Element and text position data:
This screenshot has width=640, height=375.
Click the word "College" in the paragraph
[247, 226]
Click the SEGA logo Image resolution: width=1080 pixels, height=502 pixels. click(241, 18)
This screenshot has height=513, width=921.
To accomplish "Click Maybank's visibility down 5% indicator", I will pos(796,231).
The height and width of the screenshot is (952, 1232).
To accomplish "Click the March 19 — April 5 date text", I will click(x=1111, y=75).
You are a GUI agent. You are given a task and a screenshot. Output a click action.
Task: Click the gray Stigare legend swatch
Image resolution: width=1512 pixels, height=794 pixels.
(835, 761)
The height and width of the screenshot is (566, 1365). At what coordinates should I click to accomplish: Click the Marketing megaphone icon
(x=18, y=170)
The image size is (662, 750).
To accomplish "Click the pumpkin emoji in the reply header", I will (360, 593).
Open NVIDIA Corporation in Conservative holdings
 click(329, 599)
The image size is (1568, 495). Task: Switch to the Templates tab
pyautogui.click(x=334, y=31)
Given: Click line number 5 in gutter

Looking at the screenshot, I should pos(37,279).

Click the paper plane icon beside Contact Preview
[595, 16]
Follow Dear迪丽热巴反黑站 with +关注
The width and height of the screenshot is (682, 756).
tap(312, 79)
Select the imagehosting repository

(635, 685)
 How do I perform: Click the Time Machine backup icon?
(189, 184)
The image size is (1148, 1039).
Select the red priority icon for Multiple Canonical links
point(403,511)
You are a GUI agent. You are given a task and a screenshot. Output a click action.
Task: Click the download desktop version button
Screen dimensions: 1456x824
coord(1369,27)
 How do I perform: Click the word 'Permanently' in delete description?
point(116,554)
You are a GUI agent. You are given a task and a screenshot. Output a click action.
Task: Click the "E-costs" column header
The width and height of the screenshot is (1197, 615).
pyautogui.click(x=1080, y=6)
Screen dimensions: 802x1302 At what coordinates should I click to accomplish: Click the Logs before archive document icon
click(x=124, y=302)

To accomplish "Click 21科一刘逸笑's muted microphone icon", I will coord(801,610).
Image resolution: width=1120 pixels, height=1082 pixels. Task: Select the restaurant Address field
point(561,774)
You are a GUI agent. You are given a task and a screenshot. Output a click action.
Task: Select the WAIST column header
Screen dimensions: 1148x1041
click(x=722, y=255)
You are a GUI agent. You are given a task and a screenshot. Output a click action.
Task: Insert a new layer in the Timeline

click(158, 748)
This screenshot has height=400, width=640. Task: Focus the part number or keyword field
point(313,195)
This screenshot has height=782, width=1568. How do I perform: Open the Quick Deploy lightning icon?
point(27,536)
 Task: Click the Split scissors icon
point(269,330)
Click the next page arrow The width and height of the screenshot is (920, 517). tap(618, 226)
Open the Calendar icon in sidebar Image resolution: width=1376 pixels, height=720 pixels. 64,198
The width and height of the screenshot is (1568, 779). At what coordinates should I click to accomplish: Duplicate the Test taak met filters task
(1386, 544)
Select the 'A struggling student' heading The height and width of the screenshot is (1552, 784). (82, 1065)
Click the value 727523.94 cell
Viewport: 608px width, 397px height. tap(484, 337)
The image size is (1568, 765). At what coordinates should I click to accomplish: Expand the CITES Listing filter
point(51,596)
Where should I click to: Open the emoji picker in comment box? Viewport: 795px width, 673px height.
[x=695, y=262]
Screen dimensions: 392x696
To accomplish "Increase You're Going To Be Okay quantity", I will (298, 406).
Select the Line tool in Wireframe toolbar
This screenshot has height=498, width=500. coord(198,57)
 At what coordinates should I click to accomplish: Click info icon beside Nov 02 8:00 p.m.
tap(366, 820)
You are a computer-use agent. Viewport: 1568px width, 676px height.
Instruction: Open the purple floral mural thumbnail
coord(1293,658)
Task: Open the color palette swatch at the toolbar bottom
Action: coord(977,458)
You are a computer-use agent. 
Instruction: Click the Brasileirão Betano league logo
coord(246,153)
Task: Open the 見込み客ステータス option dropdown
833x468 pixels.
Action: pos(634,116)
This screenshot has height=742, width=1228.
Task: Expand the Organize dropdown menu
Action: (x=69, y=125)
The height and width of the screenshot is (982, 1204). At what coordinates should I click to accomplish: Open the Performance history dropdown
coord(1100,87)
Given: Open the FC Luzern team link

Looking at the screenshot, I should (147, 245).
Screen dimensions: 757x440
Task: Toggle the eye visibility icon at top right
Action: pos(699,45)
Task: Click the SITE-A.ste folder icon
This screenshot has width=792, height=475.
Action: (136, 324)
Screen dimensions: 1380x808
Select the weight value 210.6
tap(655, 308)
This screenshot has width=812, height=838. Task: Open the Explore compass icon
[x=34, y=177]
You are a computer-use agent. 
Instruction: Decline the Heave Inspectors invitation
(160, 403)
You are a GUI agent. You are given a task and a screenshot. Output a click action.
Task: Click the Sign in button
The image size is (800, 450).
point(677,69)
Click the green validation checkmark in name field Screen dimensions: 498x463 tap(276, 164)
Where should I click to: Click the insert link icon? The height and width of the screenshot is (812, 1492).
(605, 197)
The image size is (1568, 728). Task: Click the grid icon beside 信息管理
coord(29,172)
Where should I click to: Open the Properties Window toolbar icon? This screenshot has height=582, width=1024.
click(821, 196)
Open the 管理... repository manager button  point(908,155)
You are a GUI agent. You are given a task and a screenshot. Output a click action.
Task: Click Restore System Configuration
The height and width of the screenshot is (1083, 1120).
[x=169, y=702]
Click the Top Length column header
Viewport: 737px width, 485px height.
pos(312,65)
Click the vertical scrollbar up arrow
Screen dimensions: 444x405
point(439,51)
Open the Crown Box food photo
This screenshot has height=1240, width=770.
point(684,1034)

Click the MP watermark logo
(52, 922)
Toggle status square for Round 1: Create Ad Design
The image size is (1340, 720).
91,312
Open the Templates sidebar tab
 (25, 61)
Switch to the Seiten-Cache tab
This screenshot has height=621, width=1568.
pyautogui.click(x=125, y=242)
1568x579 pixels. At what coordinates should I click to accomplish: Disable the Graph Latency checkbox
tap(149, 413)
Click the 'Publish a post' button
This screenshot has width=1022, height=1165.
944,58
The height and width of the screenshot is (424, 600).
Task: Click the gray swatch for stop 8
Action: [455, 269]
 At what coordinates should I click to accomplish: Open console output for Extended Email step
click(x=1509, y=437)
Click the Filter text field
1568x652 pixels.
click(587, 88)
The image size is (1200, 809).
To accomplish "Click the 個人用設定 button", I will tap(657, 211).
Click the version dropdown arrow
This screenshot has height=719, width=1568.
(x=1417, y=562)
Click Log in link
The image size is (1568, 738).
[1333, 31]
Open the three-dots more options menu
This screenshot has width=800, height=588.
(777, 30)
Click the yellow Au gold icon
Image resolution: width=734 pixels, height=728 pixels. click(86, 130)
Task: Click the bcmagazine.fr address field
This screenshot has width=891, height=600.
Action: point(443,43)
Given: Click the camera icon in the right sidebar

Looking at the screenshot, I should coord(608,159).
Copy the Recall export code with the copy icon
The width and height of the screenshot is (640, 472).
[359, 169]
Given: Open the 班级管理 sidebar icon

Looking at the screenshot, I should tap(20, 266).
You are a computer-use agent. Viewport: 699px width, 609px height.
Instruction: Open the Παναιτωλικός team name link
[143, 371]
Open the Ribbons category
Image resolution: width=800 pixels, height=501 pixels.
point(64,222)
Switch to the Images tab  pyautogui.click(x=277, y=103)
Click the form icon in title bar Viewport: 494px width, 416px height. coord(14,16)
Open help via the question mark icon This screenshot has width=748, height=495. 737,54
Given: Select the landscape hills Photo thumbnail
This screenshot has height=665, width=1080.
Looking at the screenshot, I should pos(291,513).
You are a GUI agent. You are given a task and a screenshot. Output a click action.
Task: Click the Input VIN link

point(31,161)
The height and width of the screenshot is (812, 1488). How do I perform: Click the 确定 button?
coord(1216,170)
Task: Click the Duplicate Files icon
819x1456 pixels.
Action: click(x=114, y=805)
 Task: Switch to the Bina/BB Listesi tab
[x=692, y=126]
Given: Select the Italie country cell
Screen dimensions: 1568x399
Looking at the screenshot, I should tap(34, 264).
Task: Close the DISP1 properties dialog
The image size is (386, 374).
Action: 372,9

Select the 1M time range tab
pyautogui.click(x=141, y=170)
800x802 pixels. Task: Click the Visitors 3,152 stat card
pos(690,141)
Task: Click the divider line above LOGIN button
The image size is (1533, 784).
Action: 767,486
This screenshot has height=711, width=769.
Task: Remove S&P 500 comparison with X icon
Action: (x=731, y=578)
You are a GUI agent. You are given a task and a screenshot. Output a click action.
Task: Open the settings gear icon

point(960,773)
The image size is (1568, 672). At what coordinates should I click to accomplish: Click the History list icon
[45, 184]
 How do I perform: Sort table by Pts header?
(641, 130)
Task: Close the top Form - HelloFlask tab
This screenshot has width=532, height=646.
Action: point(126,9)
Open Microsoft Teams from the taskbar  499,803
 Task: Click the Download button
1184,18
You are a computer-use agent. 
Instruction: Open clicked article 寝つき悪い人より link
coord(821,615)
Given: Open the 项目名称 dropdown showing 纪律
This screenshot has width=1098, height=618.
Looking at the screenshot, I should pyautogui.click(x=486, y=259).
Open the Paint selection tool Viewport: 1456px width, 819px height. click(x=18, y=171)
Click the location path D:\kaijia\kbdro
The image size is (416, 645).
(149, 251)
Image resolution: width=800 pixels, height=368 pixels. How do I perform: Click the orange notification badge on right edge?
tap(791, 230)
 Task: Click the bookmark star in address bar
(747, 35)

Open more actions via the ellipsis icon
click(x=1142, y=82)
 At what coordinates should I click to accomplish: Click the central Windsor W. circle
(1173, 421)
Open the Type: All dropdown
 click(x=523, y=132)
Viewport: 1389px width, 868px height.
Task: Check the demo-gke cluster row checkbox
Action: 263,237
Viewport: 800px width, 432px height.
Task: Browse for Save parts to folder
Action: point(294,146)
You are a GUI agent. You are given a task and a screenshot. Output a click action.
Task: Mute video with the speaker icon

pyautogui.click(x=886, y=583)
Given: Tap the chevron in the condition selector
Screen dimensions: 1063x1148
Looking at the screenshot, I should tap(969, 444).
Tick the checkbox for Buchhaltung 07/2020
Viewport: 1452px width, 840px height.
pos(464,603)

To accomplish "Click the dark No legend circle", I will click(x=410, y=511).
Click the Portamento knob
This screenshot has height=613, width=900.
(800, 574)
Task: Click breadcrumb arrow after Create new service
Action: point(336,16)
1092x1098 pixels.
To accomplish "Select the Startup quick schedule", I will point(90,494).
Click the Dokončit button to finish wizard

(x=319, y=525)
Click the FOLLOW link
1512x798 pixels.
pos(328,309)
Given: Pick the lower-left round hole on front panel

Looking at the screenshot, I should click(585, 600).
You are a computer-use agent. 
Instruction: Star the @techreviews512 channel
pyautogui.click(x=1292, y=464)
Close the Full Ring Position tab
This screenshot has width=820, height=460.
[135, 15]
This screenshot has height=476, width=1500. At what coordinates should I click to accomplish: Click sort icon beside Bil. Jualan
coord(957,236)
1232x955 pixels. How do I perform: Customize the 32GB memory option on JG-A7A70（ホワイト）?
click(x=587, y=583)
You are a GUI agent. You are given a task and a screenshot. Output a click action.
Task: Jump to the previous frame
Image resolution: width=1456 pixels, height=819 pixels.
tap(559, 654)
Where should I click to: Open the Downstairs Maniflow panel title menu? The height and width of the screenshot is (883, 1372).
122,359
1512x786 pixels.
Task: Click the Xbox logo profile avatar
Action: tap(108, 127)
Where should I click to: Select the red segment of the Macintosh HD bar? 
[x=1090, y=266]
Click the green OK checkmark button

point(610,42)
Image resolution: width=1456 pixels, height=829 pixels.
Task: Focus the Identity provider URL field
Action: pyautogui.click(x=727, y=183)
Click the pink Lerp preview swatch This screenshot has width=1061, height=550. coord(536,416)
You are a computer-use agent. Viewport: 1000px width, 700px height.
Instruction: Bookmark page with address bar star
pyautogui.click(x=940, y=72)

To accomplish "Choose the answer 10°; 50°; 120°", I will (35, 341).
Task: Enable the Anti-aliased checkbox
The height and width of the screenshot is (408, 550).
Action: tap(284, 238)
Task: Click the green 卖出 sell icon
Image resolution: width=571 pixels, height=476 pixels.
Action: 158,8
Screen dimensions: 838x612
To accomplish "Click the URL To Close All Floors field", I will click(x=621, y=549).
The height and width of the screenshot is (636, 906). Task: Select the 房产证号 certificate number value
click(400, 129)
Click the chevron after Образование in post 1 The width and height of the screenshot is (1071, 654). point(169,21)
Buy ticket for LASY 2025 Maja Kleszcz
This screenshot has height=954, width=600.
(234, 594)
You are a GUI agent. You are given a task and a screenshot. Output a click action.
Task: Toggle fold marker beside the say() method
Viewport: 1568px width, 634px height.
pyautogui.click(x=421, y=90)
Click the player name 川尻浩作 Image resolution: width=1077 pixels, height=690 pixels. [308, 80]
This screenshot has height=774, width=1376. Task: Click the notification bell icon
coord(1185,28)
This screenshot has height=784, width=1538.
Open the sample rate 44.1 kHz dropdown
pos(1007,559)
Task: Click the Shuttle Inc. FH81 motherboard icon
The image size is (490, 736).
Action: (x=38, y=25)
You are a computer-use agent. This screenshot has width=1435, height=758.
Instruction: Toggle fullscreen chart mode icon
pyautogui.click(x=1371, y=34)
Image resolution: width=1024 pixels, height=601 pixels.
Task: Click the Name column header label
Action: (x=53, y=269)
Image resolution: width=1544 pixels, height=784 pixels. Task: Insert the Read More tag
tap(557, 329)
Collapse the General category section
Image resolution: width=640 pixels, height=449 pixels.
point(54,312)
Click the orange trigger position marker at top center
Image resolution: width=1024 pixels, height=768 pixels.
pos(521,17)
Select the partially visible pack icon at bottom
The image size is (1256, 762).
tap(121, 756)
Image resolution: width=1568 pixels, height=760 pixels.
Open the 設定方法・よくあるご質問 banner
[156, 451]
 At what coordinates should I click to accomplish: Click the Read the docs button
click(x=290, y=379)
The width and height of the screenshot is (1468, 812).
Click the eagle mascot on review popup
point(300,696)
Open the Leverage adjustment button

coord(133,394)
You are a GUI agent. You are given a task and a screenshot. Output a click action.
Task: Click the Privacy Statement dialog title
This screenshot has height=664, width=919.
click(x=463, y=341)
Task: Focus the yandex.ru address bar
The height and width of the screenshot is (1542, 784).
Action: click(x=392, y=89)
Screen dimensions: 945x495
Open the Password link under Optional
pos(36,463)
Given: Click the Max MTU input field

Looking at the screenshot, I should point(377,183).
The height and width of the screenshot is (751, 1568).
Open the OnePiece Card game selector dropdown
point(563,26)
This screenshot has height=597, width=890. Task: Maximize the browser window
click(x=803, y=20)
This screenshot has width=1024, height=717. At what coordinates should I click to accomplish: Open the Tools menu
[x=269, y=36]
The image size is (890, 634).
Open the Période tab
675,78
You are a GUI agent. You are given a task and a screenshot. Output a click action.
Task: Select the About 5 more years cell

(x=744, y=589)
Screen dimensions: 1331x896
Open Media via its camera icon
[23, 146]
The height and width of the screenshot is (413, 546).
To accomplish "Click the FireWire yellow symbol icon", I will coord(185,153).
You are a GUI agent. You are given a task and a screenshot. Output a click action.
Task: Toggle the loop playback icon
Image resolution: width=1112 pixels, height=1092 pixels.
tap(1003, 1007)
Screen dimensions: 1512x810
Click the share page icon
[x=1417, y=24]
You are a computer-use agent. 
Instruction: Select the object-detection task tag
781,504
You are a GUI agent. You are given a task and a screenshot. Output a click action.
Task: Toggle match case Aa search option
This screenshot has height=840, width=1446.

## The request
Lay out as a numbered list, with no blank lines, everything in the rows from the line containing "Click the chevron" down to the line containing "Action: (x=38, y=25)", both ends included.

## Response
1. Click the chevron after Образование in post 1 The width and height of the screenshot is (1071, 654). point(169,21)
2. Buy ticket for LASY 2025 Maja Kleszcz
3. This screenshot has height=954, width=600.
4. (234, 594)
5. You are a GUI agent. You are given a task and a screenshot. Output a click action.
6. Task: Toggle fold marker beside the say() method
7. Viewport: 1568px width, 634px height.
8. pyautogui.click(x=421, y=90)
9. Click the player name 川尻浩作 Image resolution: width=1077 pixels, height=690 pixels. [308, 80]
10. This screenshot has height=774, width=1376. Task: Click the notification bell icon
11. coord(1185,28)
12. This screenshot has height=784, width=1538.
13. Open the sample rate 44.1 kHz dropdown
14. pos(1007,559)
15. Task: Click the Shuttle Inc. FH81 motherboard icon
16. The image size is (490, 736).
17. Action: (x=38, y=25)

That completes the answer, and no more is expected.